Why, you might ask? When from the eye of a fashion fan everything seems so glamorous, the dramatic changes we've witnessed over the past decade, or possibly even over the past five years have left a dramatic change on the industry, with technology putting incredible pressure on press, and the recent 'celeb culture' trend making it a less enjoyable experience. Whilst only last week New York Times critic Cathy Horyn expressed her disappointment at the end of Milan Fashion Week - branding it "an eternity of bad clothes crammed into four days with editors raging like shut-ins about the lack of fun" - it seems T Magazine's Stefano Tonchi isn't best pleased with the experience, either.
"The problem with international fashion weeks and their legitimacy is a larger one now that fashion moves so fast and is a full-on entertainment machine. Are biannual fashion shows really the way to present fashion when stores need new merchandise every week? When there are so many collections presented throughout the year, when fragrances and other accessories and products are so important to the life of the brand, what does it mean to run across the planet to see similar collections over and over again every six months?" Tonchi wrote on the T Magazine blog on Wednesday.
"Shouldn’t we rethink the whole system and have fewer fashion weeks and instead more showroom meetings with buyers and fashion market editors? Shouldn’t designers take more time to really work on ideas and to research new fabrics and shapes and show only when they are ready and have something new to say? Shouldn’t their marketing teams make better use of the budgets for what really is significant to the life of the brand?"
In the case of Tonchi, this isn't just about the Olympic-worthy hurdles that an editor might have to overcome these days to find his or her seat, amongst a crowd of snapping photographers at the latest headline-grabbing celebrity to sit front-row - this is also about the speed of fashion, and whether a seasonal set of fashion weeks are even relevant in today's ridiculously fast-paced industry.
While London Fashion Week was in full swing, Angela Buttolph spoke of the changes of fashion weeks - how it used to be an ever-so-simple case of allocating members of your team tickets, which they would then write about, and how nowadays each member gets a long list of who is expected to Tweet the show, who is blogging it, and so on.
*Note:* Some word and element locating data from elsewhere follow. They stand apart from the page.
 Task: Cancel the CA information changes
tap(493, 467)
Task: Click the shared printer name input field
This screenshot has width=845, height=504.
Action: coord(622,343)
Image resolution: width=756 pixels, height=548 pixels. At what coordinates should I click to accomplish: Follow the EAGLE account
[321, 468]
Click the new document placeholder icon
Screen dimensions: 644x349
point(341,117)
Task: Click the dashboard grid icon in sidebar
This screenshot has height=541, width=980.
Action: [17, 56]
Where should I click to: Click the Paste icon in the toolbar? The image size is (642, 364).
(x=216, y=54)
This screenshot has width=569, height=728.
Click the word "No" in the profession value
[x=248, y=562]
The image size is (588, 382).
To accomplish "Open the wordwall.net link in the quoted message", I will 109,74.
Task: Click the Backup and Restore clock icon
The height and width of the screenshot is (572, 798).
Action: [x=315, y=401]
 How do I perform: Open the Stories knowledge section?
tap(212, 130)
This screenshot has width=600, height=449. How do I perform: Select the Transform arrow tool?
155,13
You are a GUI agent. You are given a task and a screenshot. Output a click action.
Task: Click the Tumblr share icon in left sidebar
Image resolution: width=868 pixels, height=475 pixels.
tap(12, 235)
Then we have poor Grace Coddington, who recently expressed her struggle to keep up with the rate of technology, and more recently Andre Leon Talley and Coddington rejecting the idea of using Twitter and Facebook claiming that the fast-paced sites go against the essence of time and luxury at Vogue (only for ALT to try Twitter, to see what the fuss was about).
"If you do something fast — which is what all those things make you do because you’re spending your whole time reading and then it's outdated in 10 minutes or something — I don’t think that’s good for fashion because we are, we’re trying to speed up all those poor designers so they have 15 collections a year, and it’s stupid because how many dresses can you wear?" Coddington expressed in her outpour. "It makes them do it not so well, or they have a breakdown, as just very sadly happened. Alexander McQueen killed himself, and that’s part of that hysteria. It breaks my heart.”
Ironically, only time will tell if fashion designers take note at the disdain of those who write about their collections, and begin to slow the pace down. In the meantime with only a few more days of Paris Fashion Week left, there will be a good chance for worn out press, buyers and designers alike to take a break and rekindle their fire for the fashion circus, just in time for September.